Seed treatments in spring barley for 2016
24 February 2016After the introduction of the Sustainable Use Directive there has been much discussion about integrated pest management (IPM) in Scottish crops over the winter meetings. At its best, IPM should be about the ‘win:wins’ – things that we can do to really target treatment, reduce our reliance on pesticides and get maximum benefit to the crop whilst having minimal downsides to the environment. Seed treatments are a good example – here we can start by testing seed to identify the key risks and then use these very targeted treatments to address the disease risks in that particular seed lot. This gets crops off to the best start possible. Choosing to grow a spring crop at all also has IPM benefits – it is at lower risk of foliar diseases compared to its winter crop equivalent so is inherently less reliant on chemical sprays and other inputs. A guiding principal for IPM should be ‘prevention is better than cure’ and in the context of healthy seed this should start well before drilling and in fact would ideally start the season before with careful care of the mother crop. If you plan to home-save seed then knowing what disease was in the parent crop guides you to the risk in the following crop for things like net blotch and any of the classic seed borne seed treatments such as fusarium, leaf stripe and loose smut. But other diseases such as ramularia and rhynchosporium are also seed borne but sit outside any certification schemes. Certification schemes are also a plus point in reducing or preventing disease risk – seed that you buy will come with that built in assurance that the parent crop was of good quality.
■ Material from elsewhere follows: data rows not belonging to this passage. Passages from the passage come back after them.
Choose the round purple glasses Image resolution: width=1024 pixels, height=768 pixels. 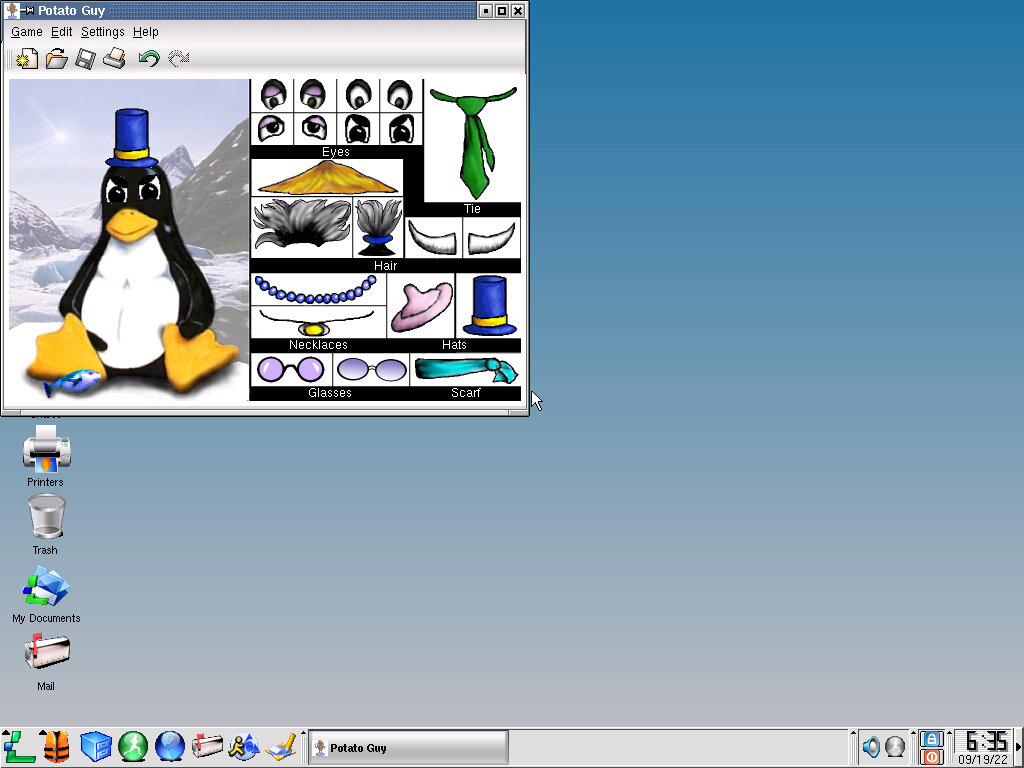pyautogui.click(x=290, y=369)
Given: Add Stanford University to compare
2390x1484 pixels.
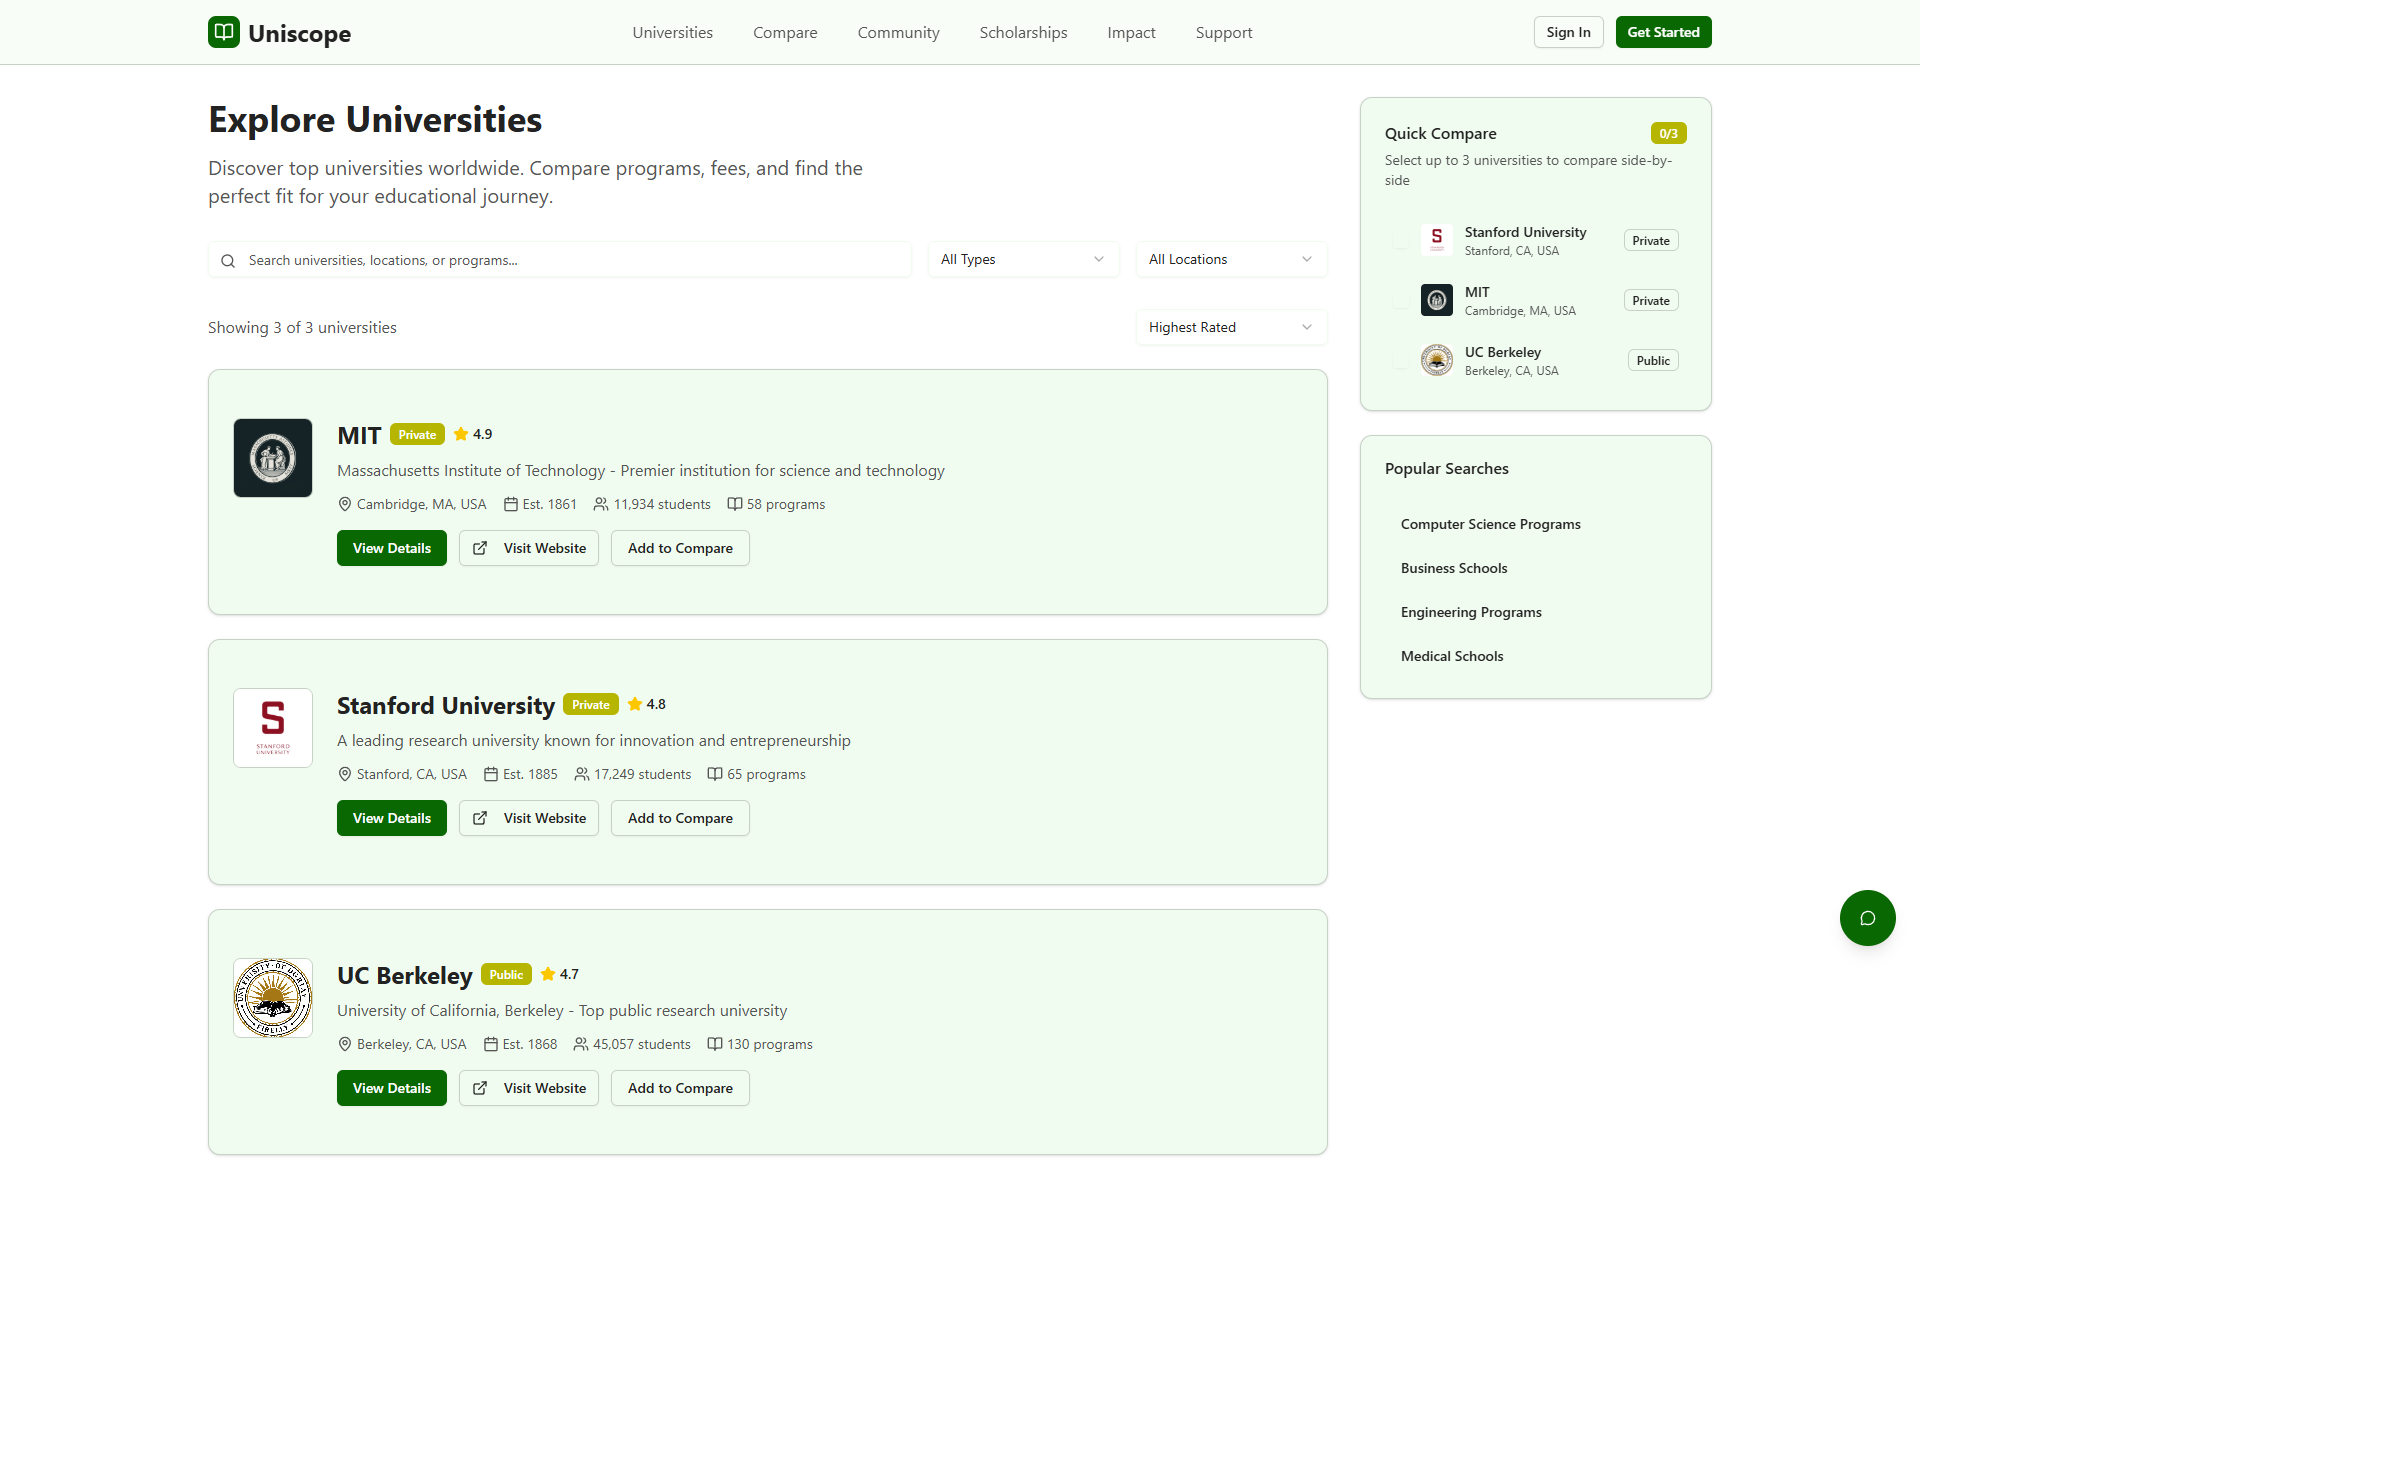Looking at the screenshot, I should point(680,818).
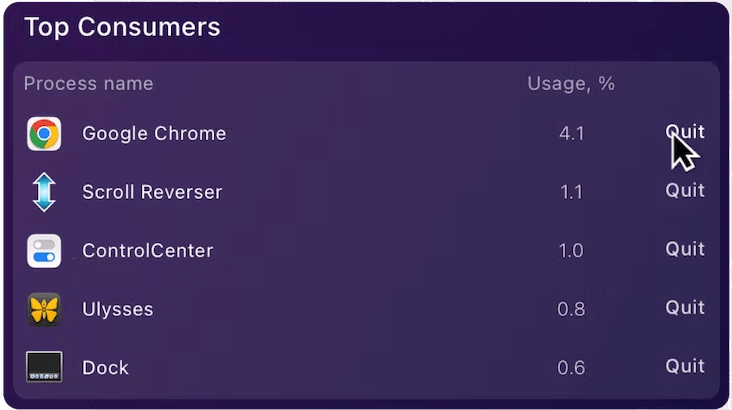The height and width of the screenshot is (410, 732).
Task: Select the ControlCenter process name
Action: point(148,251)
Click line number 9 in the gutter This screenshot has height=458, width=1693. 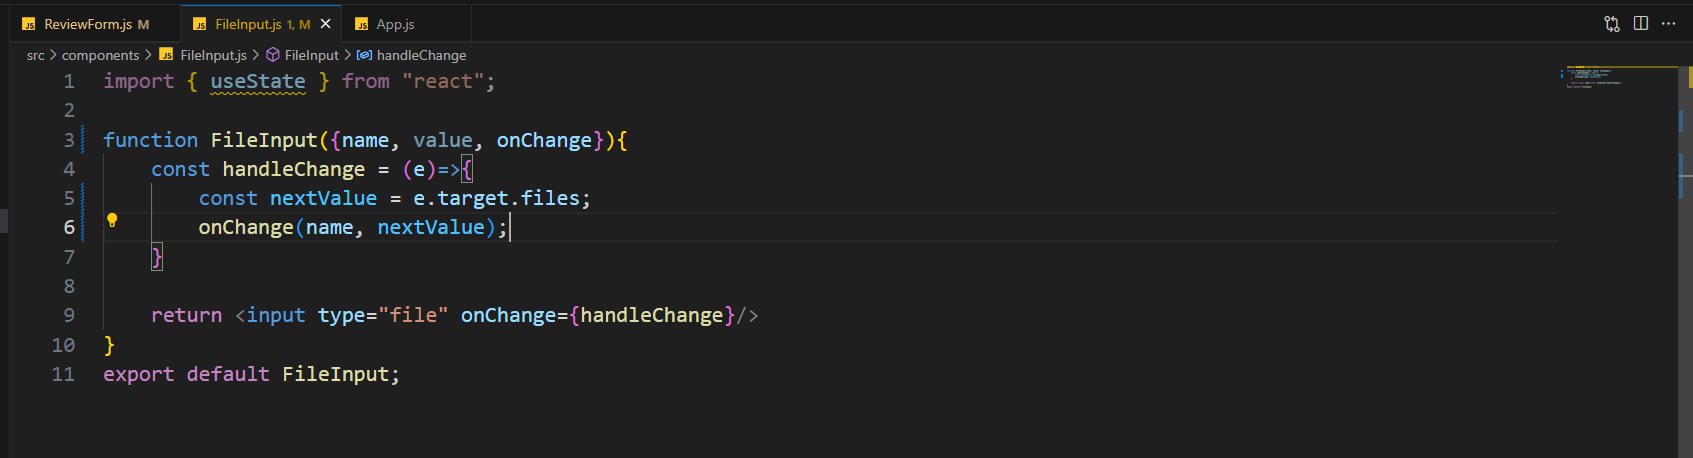69,315
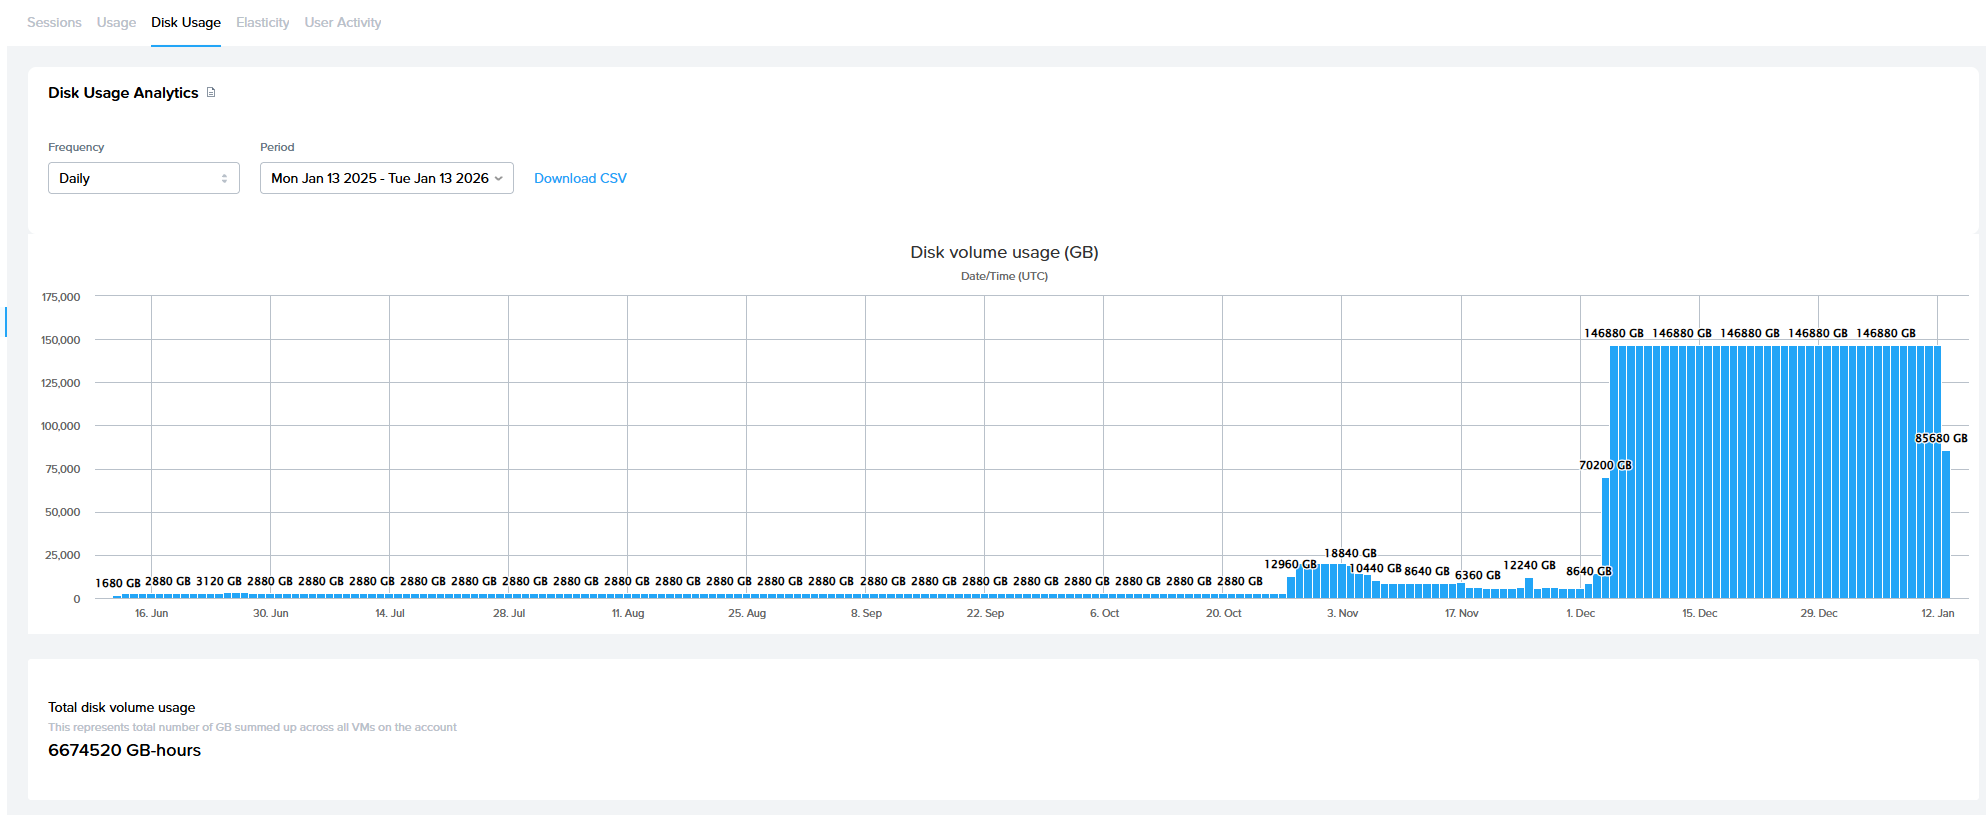1986x815 pixels.
Task: Select the Disk Usage tab
Action: tap(186, 22)
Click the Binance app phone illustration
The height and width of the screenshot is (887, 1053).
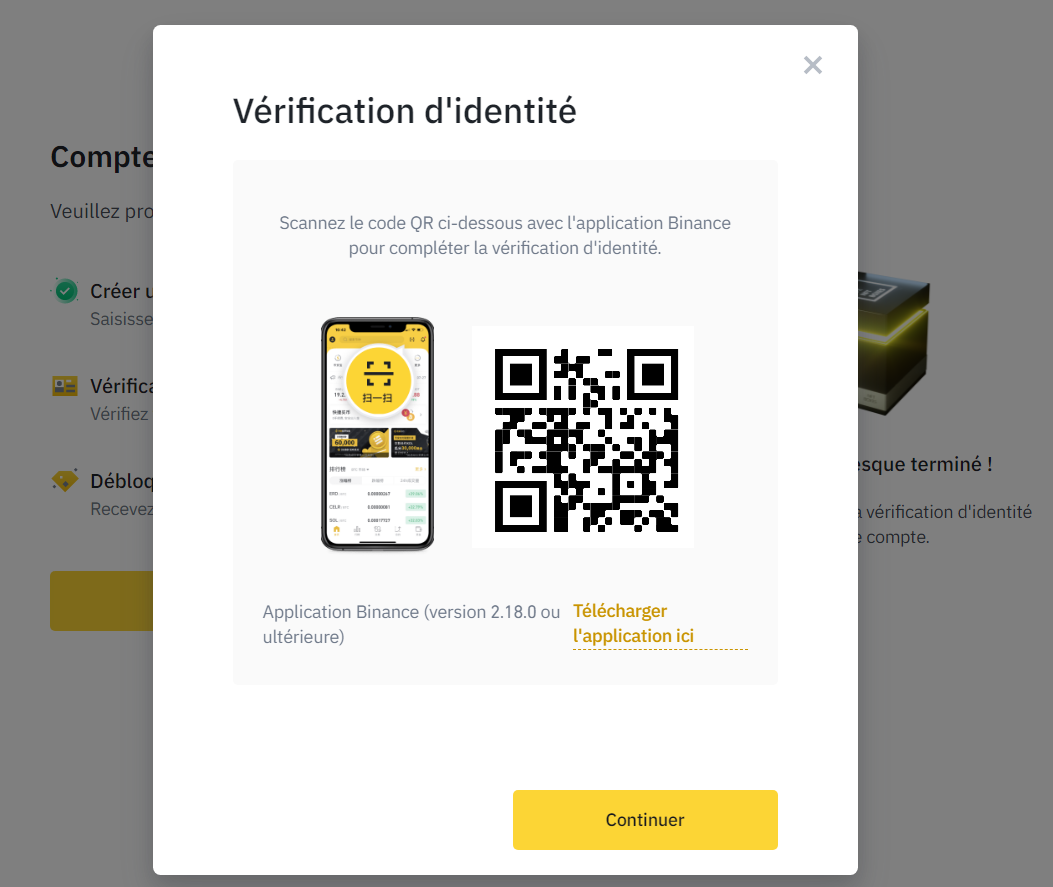point(377,434)
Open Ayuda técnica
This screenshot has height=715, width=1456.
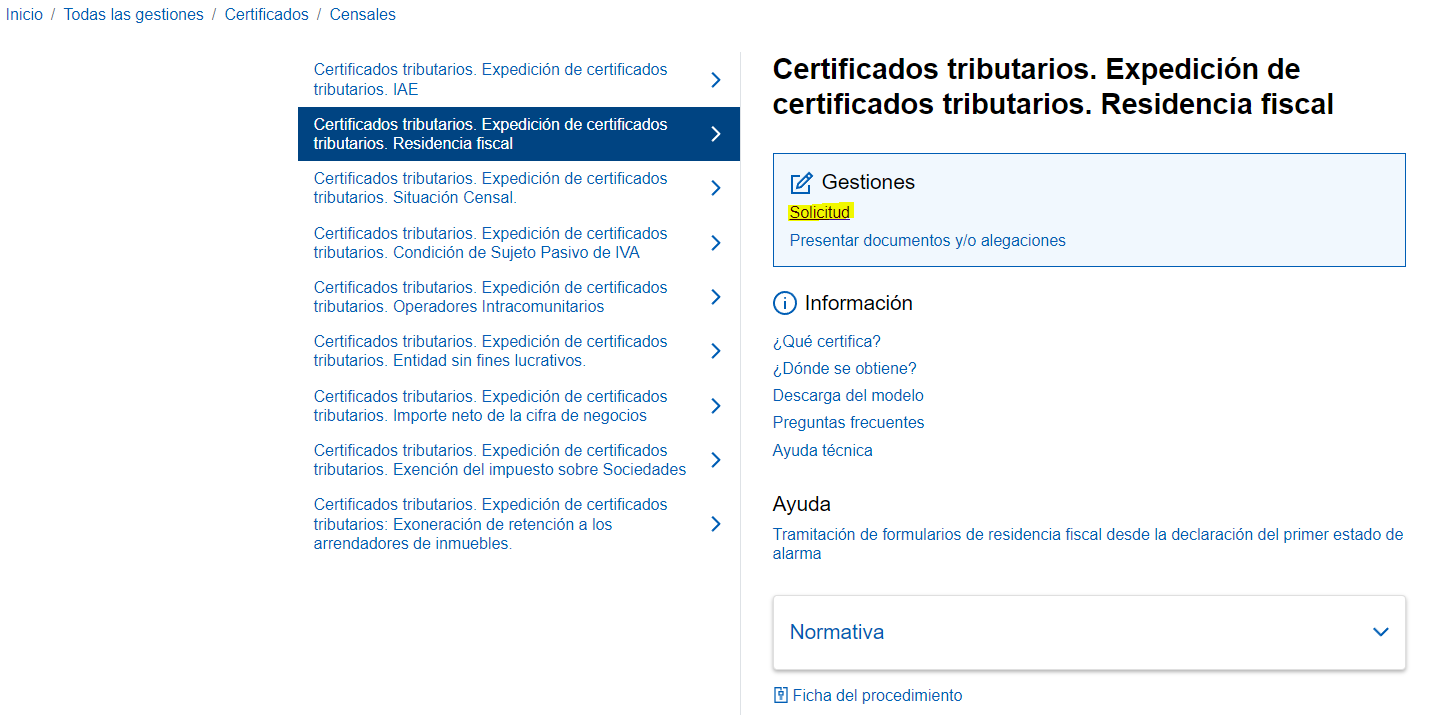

Seed treatments keep a very effective lid on leaf stripe and loose smut and will also give good management of seedling blights caused by fusariums. But seed testing for germination and the diseases present in a seed lots where seed is home-saved should be a precursor to deciding what seed treatments should be selected. Loose stripe is one disease that is carried very deep in the seed and which is only partially controlled by some seed treatments so, where this is identified as a risk, particular care in selecting appropriate treatment is needed as not all are fully effective.
A high fusarium or microdochium level on spring barley seed can increase the risk of poor emergence and early seedling blights. Usually spring barley will emerge rapidly in warming soils and so is at less risk but this year, with so many wet soils, it is possible the risk might be slightly higher. You can reduce this risk by waiting to drill until soils are warming so that you get speedy emergence – which is another nice example of a non-chemical strategy to prevent or avoid an anticipated risk. Spring barley is a crop where some growers choose to drop a seed treatment altogether – to do this you really need to be confident about the health of your seed lot, so testing for good germination and the presence of diseases like loose smut and leaf stripe are very important. Seed borne diseases can build extremely rapidly in just one or two seasons. If you decide, on the basis of good emergence and health test results, not to use a seed treatment then make sure that soil conditions are good and emergence likely to be rapid. You are very unlikely to need any of the higher dose seed treatments which provide protection against foliar diseases in a spring crop because of that inherently lower risk of rhychosporium and other foliar diseases compared to the winter crop. The same is true of seed treatments which provide take-all control – the risk of this disease is much reduced in the spring crop by the simple strategy of vastly delaying the drilling date compared to an autumn sown crop where the disease has much more time to wreak damage.
Because of their tailored nature seed treatments can be used to get crops off to the best possible start and, if used strategically, will be a definite ‘win’ all round.